We believe that we are called to a "holy life," a life reflecting the love of God as revealed in Jesus Christ. We know that Jesus does not give formulas for holy living, but instead He gives an invitation to a relationship with God through which we learn what it means to be "holy as He is holy." More often than we realize, that relationship includes (or should) times to pause, to be in awe, to recognize that God is and always will be much bigger than we can imagine and loves more than we know. This kind of awe, Proverbs reminds us, is the "beginning of wisdom." It is the beginning of encountering what we do not know. It is the beginning of encountering what holiness is, how we can live it out, and what the vast difference is between God's holiness and our own each day. From this encounter comes the deepest, most sincere confession: "What do I really know of holy?"
-- Charles W. Christian
I really think this issue, the holiness of God and our appropriate response to it is at the heart of the crisis of faith in the West. We have lost sight of the "holy," the "sacred," "the transcendence," the "mystrium trimendum" of which Otto spoke.
ReplyDeleteGo to your average Protestant church, evangelical church, holiness church. What do you sense? Do you sense the sacred, the holy, the Transcendent? I doubt it. What do you observe in the people coming to worship? a sense of expectation -- expecting and preparing to glimpse the holy, the sacred, the Transcendent? I don't think so.
They say that spirituality is high in youth in the West.

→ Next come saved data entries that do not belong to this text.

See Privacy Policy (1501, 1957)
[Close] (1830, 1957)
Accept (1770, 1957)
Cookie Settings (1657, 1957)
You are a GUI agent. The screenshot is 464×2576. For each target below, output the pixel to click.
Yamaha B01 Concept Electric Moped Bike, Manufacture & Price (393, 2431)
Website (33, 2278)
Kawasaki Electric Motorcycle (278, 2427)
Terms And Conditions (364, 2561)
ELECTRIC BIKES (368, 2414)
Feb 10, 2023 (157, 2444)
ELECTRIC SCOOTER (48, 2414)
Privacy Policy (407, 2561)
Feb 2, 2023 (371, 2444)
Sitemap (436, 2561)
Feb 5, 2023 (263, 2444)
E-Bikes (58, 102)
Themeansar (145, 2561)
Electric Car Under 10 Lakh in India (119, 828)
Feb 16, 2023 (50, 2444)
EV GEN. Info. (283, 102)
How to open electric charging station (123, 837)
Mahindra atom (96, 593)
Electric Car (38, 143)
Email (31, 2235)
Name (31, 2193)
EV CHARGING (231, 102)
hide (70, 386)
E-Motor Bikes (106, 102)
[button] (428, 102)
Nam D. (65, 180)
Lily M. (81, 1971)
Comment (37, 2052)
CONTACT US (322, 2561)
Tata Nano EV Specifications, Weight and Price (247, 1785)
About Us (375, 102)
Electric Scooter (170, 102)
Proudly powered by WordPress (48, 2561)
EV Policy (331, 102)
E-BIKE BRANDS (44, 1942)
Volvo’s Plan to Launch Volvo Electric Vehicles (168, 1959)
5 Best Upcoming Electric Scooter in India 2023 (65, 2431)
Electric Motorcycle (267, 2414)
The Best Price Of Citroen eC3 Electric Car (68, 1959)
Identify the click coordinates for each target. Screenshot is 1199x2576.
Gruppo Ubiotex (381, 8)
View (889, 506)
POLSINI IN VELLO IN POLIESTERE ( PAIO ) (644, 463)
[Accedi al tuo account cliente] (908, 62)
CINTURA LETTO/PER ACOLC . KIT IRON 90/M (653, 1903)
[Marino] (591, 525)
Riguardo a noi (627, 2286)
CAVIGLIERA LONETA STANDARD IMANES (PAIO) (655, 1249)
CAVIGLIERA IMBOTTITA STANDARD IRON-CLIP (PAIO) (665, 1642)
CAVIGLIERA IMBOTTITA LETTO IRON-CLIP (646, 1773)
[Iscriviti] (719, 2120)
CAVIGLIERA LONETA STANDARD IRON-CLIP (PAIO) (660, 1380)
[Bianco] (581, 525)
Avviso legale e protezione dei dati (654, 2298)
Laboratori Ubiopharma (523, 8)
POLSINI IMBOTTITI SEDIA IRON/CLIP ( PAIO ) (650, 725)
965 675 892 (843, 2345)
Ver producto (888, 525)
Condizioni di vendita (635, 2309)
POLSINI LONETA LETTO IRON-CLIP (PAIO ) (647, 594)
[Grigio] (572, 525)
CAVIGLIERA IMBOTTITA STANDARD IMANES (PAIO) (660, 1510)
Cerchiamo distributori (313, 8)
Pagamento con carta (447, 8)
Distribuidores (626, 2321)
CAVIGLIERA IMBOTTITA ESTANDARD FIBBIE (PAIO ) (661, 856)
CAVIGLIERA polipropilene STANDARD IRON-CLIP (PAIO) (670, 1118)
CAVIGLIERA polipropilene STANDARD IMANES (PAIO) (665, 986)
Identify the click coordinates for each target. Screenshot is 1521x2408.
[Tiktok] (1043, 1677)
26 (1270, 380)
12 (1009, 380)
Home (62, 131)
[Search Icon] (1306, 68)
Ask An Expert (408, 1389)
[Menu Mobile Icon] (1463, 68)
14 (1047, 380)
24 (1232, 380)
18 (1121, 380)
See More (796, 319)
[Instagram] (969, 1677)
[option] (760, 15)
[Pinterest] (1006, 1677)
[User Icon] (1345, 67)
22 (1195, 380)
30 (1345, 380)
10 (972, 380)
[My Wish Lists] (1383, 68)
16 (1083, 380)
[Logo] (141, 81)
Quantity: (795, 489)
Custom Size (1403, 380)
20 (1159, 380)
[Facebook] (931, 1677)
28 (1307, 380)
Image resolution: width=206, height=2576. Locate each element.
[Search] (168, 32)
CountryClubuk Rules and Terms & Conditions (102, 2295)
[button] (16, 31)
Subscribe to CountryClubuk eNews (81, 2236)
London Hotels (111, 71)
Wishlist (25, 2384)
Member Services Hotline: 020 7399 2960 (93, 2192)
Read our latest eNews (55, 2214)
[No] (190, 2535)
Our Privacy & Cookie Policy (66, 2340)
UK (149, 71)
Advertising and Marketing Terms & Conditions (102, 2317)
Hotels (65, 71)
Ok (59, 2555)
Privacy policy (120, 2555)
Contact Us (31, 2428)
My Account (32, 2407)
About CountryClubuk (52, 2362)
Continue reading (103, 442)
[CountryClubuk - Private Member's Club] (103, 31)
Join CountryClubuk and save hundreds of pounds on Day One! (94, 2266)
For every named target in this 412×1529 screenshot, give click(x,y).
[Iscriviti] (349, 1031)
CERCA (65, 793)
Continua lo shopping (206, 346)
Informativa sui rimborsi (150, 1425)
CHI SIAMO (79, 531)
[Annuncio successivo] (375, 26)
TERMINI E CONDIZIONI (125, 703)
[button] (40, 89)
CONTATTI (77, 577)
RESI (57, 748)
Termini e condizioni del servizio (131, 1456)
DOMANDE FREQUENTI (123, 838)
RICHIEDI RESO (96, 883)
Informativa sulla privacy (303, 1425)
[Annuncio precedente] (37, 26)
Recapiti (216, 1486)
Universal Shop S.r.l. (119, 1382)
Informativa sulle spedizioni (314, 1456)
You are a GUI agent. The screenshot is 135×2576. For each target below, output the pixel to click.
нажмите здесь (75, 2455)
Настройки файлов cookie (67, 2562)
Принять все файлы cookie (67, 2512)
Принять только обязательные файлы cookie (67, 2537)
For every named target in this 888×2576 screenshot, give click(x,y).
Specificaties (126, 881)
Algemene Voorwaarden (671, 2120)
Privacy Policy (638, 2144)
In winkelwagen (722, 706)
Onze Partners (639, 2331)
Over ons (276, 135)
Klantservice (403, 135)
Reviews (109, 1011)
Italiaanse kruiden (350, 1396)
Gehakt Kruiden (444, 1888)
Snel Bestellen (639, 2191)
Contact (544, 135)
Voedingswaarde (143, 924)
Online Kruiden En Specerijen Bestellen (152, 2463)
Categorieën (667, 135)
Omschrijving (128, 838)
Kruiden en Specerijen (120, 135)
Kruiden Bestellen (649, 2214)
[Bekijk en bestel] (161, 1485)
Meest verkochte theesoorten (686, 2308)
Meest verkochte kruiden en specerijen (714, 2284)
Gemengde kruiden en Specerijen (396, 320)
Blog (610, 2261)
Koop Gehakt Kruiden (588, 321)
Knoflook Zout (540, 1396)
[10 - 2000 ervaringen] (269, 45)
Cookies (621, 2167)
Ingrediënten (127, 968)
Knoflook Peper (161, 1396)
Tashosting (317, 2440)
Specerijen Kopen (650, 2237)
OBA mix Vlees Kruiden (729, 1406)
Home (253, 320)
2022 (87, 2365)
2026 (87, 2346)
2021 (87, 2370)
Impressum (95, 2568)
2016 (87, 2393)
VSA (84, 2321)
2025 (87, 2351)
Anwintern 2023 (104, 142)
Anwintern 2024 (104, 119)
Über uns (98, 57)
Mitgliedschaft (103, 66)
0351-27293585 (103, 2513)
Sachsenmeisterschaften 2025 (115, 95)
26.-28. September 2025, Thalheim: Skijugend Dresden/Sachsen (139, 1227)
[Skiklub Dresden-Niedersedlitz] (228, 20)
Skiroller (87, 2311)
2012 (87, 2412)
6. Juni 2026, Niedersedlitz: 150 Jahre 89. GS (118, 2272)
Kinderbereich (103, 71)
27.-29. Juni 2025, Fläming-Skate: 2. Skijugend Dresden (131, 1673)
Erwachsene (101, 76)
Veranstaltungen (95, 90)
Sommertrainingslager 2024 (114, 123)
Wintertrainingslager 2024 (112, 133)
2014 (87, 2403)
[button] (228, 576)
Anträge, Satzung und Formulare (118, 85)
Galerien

They also say that religion is at an all time low. Why? The spiritual hunger is for the holy, the sacred, the Transcendent, but that hunger is not being satisfied in our holiness churches. It has quite being about God's holiness. In emphasizing the gift, we have lost touch with the giver.
Being a holiness church, we have to get back to the holiness of God. When we discover God's holiness, we will find that in falling to our knees at the slightest glimpse of him, we will be transformed and we too will be holy as he his holy. But we simply cannot have the gift unless we experience the giver.